Р. А. Лафферти Девятьсот бабушек

ДЕВЯТЬСОТ БАБУШЕК

Керан Свайсгуд был молодым, подающим надежды специалистом по Особым Аспектам. Но, как это часто бывает у Особых, имел он одну раздражающую особенность. А именно, все время задавался вопросом: «С чего же все началось?»

У всех участников экспедиции, за исключением Керана, имена были жесткие и грубые: Вырубала Крэг, Громила Хакл, Шквал Берг, Джордж Костолом, Двигло Мэньон (уж если Двигло сказал «двигай», значит, именно это и делаешь), Задира Трент. Парням полагалось быть крутыми, поэтому они и взяли такие прозвища. Только Керан оставил собственное имя — к неудовольствию командира Вырубалы Крэга.

— Ну что за имя для героя — Керан Свайсгуд! — громыхал Вырубала. — Почему бы тебе не назваться Шторм Шэннон? Звучит сурово. Или Потрошитель Бэрелхауз, или Рубака Слэйгл, или Нэвел Тесак. Ты же едва взглянул на список имен.

— Я остаюсь при своем, — упрямо повторял Керан. И был не прав. Ведь новое имя способно в корне изменить человека. Именно так произошло с Джорджем Костоломом. Хотя волосы на груди у него появились в результате трансплантации, тем не менее в совокупности с новым именем они превратили его из мальчика в мужчину. Возьми Керан настоящее героическое имя вроде Потрошитель Бэрелхауз, глядишь, на смену его нерешительности и вспыльчивости пришли бы образцовая целеустремленность и благородная ярость.
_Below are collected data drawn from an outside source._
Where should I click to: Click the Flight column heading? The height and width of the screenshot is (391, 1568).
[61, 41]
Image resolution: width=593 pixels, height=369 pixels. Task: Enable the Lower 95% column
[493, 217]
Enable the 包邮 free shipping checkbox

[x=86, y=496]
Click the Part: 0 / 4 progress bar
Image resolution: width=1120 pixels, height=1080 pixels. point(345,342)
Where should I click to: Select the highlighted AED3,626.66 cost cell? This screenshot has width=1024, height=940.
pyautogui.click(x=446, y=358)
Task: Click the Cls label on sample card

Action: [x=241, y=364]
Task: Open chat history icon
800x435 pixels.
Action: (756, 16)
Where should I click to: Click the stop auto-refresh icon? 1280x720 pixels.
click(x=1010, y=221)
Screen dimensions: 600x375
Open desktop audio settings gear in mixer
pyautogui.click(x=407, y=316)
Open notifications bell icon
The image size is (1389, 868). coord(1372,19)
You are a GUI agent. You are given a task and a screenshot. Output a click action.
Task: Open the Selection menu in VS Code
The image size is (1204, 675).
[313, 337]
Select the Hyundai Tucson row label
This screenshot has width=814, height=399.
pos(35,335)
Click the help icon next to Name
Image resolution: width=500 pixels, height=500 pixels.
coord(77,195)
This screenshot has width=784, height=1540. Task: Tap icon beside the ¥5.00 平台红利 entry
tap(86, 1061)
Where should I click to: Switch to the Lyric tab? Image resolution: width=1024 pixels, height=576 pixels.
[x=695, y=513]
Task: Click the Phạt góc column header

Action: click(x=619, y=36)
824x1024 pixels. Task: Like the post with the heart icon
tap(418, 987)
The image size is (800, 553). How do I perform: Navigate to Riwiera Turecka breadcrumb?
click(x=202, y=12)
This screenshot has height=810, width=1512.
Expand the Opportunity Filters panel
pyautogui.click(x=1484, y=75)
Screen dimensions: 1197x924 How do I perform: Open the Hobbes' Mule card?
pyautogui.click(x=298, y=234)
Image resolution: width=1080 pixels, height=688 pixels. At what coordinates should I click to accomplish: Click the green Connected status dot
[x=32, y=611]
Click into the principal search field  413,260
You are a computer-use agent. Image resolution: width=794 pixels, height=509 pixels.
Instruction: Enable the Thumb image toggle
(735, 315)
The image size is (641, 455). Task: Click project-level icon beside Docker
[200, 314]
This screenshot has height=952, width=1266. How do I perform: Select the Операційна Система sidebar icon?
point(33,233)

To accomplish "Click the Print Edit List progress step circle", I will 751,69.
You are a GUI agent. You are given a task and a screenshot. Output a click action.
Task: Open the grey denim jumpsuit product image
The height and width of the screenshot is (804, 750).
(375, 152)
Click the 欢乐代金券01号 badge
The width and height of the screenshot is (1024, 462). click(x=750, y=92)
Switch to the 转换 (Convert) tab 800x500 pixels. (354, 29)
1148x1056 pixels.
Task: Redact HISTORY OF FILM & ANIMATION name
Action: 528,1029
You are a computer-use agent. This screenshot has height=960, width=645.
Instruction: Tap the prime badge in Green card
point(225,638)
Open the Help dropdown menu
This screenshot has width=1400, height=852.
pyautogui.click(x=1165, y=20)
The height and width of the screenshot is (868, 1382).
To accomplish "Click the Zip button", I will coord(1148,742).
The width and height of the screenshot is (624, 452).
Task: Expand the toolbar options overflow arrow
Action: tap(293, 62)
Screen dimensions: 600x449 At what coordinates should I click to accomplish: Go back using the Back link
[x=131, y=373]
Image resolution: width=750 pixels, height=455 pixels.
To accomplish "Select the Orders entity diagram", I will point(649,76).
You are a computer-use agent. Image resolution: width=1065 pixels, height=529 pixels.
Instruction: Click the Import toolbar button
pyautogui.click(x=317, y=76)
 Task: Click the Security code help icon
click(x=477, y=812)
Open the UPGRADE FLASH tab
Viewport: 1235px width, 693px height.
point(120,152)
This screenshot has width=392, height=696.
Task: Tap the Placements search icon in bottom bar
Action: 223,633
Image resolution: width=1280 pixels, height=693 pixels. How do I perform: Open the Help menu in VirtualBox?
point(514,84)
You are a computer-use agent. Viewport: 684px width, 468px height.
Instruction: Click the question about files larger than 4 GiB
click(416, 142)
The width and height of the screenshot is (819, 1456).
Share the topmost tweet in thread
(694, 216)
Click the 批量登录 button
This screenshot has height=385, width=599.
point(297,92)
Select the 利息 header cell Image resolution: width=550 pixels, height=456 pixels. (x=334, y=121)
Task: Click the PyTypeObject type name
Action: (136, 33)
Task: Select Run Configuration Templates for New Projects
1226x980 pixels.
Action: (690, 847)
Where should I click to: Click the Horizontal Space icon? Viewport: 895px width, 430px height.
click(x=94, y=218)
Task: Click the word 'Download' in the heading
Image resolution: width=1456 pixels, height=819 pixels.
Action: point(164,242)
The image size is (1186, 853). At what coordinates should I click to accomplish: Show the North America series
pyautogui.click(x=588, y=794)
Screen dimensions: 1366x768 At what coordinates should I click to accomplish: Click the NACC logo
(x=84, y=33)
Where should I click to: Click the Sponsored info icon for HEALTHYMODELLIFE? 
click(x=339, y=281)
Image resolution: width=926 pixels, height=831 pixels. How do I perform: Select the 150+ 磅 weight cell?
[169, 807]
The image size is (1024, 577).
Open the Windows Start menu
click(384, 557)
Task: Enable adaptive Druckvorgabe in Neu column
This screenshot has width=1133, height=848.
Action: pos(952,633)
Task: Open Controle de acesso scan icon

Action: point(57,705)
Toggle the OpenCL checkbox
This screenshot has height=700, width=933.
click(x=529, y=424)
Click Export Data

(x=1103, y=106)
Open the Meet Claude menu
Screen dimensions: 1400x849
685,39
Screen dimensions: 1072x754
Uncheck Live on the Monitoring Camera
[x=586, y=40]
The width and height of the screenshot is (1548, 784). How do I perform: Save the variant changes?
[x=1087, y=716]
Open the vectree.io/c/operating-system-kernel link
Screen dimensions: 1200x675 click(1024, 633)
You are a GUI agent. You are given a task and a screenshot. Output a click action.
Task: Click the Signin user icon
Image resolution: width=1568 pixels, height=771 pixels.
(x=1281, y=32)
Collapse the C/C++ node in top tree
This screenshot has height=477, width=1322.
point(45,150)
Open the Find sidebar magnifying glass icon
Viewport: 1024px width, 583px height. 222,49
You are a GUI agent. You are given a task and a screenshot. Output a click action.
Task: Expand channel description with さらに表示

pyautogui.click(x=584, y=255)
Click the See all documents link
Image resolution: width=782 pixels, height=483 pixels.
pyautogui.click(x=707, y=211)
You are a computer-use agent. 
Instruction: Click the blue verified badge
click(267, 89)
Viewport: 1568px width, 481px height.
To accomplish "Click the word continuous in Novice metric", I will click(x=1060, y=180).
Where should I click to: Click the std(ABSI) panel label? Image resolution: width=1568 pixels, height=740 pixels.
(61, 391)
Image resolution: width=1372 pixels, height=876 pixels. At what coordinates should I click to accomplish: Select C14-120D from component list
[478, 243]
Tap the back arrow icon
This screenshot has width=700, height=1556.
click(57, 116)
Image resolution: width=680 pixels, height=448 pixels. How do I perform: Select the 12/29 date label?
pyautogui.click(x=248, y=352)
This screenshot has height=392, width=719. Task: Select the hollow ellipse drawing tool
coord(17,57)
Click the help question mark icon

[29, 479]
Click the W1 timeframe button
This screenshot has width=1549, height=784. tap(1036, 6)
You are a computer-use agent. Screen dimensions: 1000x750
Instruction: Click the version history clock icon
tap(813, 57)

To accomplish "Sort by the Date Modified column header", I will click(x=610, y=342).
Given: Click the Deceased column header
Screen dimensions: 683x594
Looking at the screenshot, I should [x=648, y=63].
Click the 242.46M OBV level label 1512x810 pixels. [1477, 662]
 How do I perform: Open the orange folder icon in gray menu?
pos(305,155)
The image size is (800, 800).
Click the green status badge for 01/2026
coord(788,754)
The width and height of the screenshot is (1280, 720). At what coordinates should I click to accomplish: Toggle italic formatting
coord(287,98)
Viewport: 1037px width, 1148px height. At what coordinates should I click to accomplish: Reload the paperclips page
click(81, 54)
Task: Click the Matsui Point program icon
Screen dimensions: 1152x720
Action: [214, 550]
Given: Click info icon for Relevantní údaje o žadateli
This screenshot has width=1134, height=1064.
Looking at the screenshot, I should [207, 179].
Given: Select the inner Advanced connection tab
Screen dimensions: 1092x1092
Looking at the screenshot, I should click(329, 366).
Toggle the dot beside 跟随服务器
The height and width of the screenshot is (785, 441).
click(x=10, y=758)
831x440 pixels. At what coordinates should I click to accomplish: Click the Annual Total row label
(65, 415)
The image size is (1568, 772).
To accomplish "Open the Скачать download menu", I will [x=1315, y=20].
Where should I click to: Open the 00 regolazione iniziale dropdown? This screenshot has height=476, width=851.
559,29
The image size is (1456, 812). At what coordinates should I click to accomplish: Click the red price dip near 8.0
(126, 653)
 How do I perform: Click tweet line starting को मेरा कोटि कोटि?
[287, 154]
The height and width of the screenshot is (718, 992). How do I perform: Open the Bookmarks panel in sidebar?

Крупный астероид под названием Проавитус, на котором они находились, буквально звенел от потенциальной прибыли. Крутые парни экспедиции знали свое дело. Они подписывали пространные контракты на туземных бархатистых свитках и на собственных бумажных лентах. Они ошеломляли, соблазняли и даже слегка пугали неискушенный народ Проавитуса. На солидном взаимовыгодном рынке астероида парни чувствовали себя работорговцами. И этот мир, полный диковин, сулил им сказочные барыши.

С момента их прилета прошло три дня.

— Все заняты делом, кроме тебя. — Голос Вырубалы перекатывался, словно отдаленный гром. — Но даже Особым следует отрабатывать свой проезд. Устав обязывает нас включать в команду одного парня твоей специальности, чтобы придавать делу культурный поворот. Но это же не повод для безделья. Каждый раз мы идем в поход, Керан, чтобы зарезать большого жирного борова, и не делаем из этого секрета. Но если вдруг выясняется, что свиной хвостик закручен каким-то необычным с точки зрения культуры образом, тогда это полностью оправдывает твое присутствие. А уж если эта особенность местной культуры приносит нам прибыль, мы вообще прыгаем от счастья. Способен ты, к примеру, выяснить, что-нибудь о живых куклах? Возможно, что они сочетают в себе и культурный аспект, и торговую ценность.

— Мне кажется, они — часть чего-то более важного, — ответил Керан. — Это целый клубок загадок, его так просто не распутать. Думаю, ключ ко всему — утверждение проавитов о том, что они не умирают.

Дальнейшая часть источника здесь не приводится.